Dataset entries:
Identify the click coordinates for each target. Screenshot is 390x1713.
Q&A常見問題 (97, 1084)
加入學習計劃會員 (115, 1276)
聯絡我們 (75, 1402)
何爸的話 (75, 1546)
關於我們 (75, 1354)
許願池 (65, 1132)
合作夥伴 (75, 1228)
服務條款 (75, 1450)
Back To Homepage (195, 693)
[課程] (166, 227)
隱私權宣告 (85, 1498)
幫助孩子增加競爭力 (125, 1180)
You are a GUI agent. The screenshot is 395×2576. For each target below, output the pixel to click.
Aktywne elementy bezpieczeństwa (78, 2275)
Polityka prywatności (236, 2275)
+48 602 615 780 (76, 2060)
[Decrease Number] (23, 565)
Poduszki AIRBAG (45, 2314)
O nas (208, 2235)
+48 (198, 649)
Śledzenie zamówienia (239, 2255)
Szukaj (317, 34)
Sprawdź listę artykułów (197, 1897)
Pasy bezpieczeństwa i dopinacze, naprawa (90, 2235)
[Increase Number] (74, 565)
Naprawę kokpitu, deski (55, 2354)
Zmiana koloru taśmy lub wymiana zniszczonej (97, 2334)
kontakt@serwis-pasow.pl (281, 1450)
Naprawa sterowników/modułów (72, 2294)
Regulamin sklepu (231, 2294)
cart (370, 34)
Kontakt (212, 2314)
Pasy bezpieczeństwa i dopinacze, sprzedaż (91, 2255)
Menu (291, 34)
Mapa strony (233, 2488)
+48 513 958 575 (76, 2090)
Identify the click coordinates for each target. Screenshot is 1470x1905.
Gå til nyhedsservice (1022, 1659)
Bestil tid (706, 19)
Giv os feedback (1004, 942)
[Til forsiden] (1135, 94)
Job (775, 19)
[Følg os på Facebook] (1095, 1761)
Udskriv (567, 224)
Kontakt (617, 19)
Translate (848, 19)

### What is being asked
The answer should consist of all lines from the records above that hold the word "Pasy".

### Worked solution
Pasy bezpieczeństwa i dopinacze, naprawa (90, 2235)
Pasy bezpieczeństwa i dopinacze, sprzedaż (91, 2255)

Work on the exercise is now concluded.